*Provided information:*
++++++++

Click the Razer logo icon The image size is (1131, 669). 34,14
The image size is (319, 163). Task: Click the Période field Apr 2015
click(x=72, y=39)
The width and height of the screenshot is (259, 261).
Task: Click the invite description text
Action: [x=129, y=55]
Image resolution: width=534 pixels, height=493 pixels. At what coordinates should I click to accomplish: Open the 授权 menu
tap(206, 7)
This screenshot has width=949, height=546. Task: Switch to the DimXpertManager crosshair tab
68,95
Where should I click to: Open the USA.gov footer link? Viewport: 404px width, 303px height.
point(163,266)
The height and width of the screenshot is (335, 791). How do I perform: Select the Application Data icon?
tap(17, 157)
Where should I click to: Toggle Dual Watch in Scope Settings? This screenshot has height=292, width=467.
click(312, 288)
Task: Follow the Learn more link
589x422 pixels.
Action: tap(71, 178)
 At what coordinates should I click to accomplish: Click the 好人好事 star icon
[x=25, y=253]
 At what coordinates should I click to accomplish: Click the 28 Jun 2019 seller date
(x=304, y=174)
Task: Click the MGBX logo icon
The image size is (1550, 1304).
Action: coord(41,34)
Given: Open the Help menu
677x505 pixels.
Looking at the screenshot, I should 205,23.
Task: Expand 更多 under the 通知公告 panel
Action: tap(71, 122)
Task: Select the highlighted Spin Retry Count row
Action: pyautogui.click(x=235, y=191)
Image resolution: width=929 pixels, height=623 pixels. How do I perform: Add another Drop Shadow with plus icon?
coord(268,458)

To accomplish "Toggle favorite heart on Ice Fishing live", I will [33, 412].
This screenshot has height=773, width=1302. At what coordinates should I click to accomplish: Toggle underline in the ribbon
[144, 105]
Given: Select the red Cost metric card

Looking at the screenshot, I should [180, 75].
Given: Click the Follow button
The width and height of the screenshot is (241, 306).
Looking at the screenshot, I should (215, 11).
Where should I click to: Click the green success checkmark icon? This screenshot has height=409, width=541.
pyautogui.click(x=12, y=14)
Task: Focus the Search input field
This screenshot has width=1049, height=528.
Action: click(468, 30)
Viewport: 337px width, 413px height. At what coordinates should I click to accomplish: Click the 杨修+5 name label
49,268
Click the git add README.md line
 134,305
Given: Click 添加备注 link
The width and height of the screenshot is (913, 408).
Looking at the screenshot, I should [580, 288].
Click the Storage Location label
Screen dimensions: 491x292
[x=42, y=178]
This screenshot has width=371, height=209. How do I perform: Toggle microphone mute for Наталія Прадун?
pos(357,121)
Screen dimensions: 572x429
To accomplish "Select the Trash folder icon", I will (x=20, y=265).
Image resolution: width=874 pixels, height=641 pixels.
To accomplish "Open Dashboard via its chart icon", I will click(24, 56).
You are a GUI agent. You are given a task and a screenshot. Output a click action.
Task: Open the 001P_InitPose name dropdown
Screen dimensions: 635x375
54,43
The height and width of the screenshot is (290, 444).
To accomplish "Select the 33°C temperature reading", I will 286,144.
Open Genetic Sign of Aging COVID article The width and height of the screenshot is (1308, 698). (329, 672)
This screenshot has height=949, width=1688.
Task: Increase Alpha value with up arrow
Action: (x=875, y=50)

++++++++

*Activity:* Everything from the line containing "You are a GUI" through the last line of the listing must be reproduced exactly, and no other line.

*Your response:*
You are a GUI agent. You are given a task and a screenshot. Output a click action.
Task: Open the 001P_InitPose name dropdown
Screen dimensions: 635x375
54,43
The height and width of the screenshot is (290, 444).
To accomplish "Select the 33°C temperature reading", I will 286,144.
Open Genetic Sign of Aging COVID article The width and height of the screenshot is (1308, 698). (329, 672)
This screenshot has height=949, width=1688.
Task: Increase Alpha value with up arrow
Action: (x=875, y=50)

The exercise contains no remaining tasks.